Cara
En el Estado moderno, con su laberinto de fontaneros y cloacas, el ministro del Interior tiene las llaves de las habitaciones secretas. Lo que en un tiempo se llamó el monopolio de la violencia. El modelo sigue siendo Joseph Fouché: masacró en nombre de la Revolución, traicionó a Robespierre, sirvió bajo Napoleón y al fin, después de Waterloo, como servidor fiel de la cosa pública, se puso a las órdenes de Luis XVIII (él, que había votado a favor de la decapitación de su hermano, Luis XVI) para extirpar con el terror reaccionario lo que había sembrado en nombre del terror revolucionario. Como Talleyrand, era un profesional. En el subsector de los "servidores del Estado", Fouché sigue siendo un mito.
Los informativos dieron ayer el paseíllo mediático a otro mito del ramo. Ángel Acebes se despidió de la secretaría general del PP y se pudo dar salida a una necrológica política que empezaba a oler en la nevera. Acebes no era ministro del Interior cuando se legalizó al PCE, o cuando Tejero asaltó el Congreso. Lo era cuando se produjo el peor atentado terrorista en la historia española: un momento crítico. Ahí estuvo, ante las cámaras, abrazado al palo de ETA como quien se abraza al mástil de un barco que se hunde. Las imágenes de archivo suscitaban melancolía: la ira, con el tiempo, degenera en eso.
No será recordado por su papel de aquellos días, sino por el desempeñado más tarde. Ningún funambulista ha logrado lo que Acebes. Sostuvo que a él, como ministro del Interior, la oposición le había montado un golpe de Estado.

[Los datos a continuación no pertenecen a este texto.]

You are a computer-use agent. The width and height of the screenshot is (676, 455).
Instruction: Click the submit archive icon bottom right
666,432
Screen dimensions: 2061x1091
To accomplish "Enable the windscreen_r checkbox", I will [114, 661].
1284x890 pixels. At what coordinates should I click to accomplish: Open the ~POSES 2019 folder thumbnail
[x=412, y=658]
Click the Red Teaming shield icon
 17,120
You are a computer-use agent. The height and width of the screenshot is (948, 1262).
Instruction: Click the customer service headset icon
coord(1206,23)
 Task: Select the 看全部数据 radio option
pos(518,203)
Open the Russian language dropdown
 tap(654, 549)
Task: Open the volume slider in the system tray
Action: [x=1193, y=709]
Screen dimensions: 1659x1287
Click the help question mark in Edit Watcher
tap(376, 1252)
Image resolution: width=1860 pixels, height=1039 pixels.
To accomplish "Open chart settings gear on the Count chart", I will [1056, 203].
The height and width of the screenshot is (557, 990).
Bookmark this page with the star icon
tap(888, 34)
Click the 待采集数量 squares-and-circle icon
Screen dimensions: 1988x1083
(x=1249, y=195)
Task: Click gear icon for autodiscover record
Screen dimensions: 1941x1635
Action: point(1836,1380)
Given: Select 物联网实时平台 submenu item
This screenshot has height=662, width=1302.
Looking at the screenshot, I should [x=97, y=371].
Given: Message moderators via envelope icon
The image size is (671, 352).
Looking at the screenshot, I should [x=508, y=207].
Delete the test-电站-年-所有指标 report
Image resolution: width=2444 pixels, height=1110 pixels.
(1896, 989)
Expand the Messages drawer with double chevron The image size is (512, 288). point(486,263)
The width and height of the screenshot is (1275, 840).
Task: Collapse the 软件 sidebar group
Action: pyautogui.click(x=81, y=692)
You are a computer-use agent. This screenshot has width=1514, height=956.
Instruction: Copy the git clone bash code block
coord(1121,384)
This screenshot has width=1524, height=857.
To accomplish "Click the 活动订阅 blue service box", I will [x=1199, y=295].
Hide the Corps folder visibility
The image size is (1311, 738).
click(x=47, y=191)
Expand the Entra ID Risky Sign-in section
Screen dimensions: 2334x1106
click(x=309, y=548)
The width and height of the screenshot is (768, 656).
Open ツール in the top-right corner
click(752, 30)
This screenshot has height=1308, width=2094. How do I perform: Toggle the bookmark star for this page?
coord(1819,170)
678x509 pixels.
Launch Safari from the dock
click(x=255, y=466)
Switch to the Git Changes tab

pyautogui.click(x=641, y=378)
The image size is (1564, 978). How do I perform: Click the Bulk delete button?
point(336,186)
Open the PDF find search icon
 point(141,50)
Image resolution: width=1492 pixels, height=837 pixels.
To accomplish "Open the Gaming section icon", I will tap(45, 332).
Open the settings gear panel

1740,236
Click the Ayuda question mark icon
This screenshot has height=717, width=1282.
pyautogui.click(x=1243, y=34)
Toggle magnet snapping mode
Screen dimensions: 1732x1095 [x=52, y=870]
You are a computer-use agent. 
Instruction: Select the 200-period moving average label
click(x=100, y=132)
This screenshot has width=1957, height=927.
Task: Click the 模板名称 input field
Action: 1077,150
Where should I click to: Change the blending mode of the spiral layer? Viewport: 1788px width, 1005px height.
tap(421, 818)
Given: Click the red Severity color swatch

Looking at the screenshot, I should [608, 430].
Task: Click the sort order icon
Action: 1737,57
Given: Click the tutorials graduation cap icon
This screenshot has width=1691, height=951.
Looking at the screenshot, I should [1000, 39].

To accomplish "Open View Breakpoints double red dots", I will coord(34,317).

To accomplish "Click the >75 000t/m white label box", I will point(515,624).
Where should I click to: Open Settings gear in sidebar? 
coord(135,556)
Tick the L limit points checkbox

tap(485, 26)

La oposición, la policía, ETA, Al Qaeda, los mineros, los camellos cercanos y los desiertos lejanos le habían hecho la cama, dijo, sin que él se enterara. A cualquier otro se le habría caído la cara a trozos. Acebes mantuvo la cara en su sitio cuatro años más y, en la pasada noche electoral, recuérdese la escena del balcón de Génova, sus músculos faciales dieron aún para una larga y dramática sonrisa. Qué tío.